I guess i'll chime in here having played with beetles for so long, there's a few things that were'nt mentioned here.
There is a few things that effect the ride quality that you can really improve, when you put adjusters in a front rack, the rack is now operating at a lower setting, stock shocks compress and bottom out at 14" from eyelet to eyelet, when a lowered rack needs about 12-14", so the stock shock will bottom out early, giving you a really harsh ride.

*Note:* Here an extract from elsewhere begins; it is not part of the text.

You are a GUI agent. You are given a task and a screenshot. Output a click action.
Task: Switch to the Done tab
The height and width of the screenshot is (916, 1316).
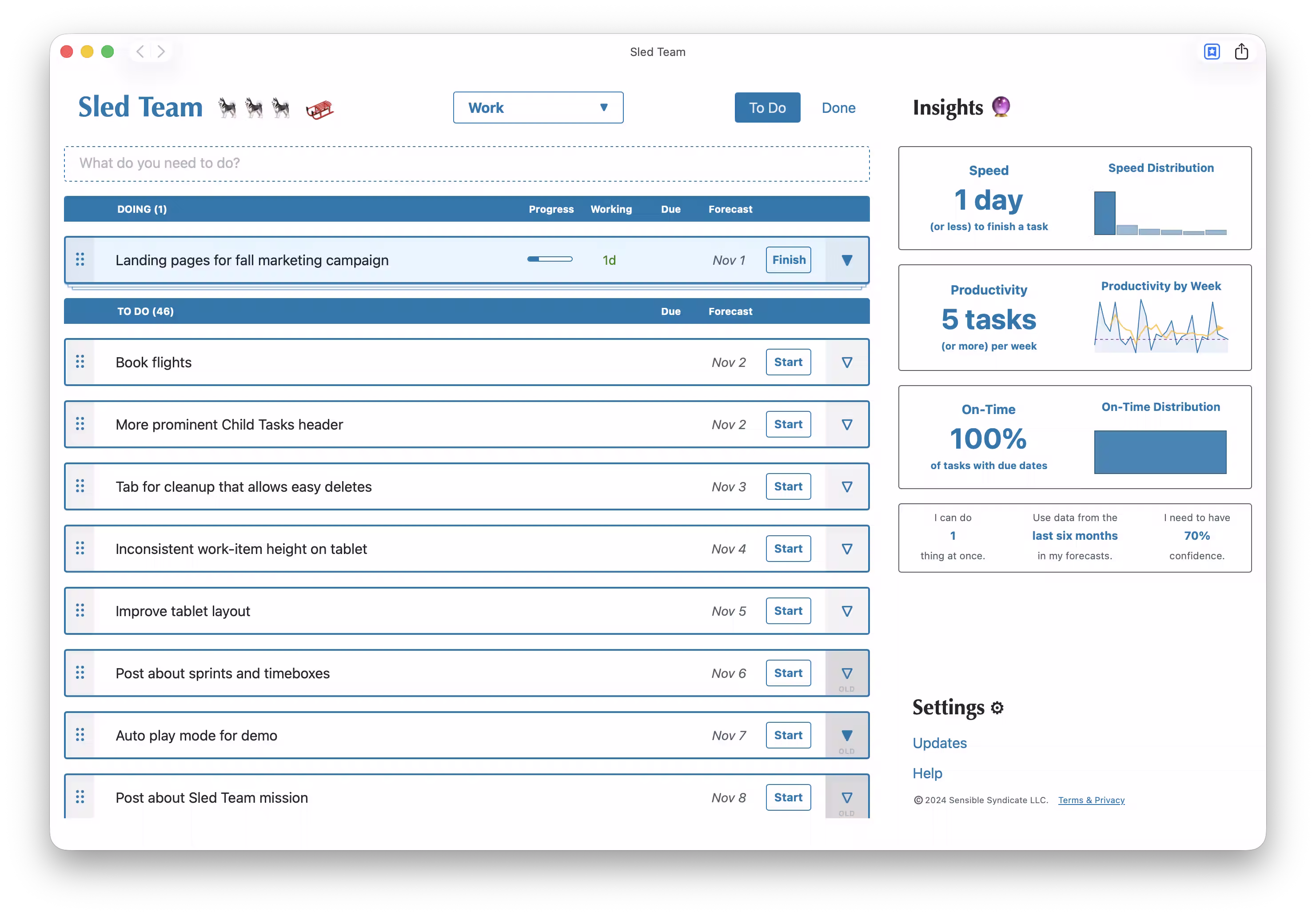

You can use lowering shocks, oil filled seem to have work the best for me, bugpack makes a really nice set of lowering shocks that have a range from 9"-16"; perfect for a lowered beam.
Also one other thing that's overlooked is the balljoints, when you lower a beam the balljoints could be at their max travel, they are not made to be at extreeme angles of a lowered beam, they also sell lowered balljoints, keep in mind that alot of driving on stock balljoints can make them fail (very very ugly!!!), and give a really hard ride when you lower a beam.
Tire pressures - this is a funny one, when you look at the stock beetle pressures, Front: 16psi city, 18psi hwy, rear: 24psi city, 26psi hwy, your realize that there is alot more room to allow adjustment other than the replica reccomendation. Try running 16psi front and 24 rear, the tires are about half of the suspension, but this all rests on how you drive your car. If you drive it fast, you'd want to increase the tire pressures, and this is also for the 165R15 sized tires.
Dropped spindles don't change ride quality, and is a good option to lower your ride, BUT you have no adjustment, and some dropped spindles also have a larger offset, making the wheel stick out further; so be careful.
Sway bars - if you remove your sway bar, you'll most likely notice a huge improvment in ride quality; assuming that you have addressed the shocks and balljoint issues first. But you'll loose that "flat" stance in turns, and create a little more discomfort in high speed turns, again all depends on how you drive your car. Stock beetle sway bars have a nice balance with not adding too much stiffness to the front end, but still getting the benifit of the sway bar espically in a much lighter speedster. After market "heavy duty 3/4" sway bars add alot of stiffness to the front end of a beelte, never mind the lighter speedster replica.
I'd almost bet that if you have stock shocks they are bottoming out, try taking them off, and putting the car on the ground, rolling it back and fourth to settle the suspension, then measure the distance between the mounts, and then compress your shock fully and measure that. If you are lowered more than about 3", your stock shocks WILL bottom out. If you find yourself bracing for every bump in the road, then you have something bottoming out, either shocks or balljoints, resolve those issues, and expirement with tire pressures and sway/no sway bar, you'll find a happy medium as i did with ride quality and handling.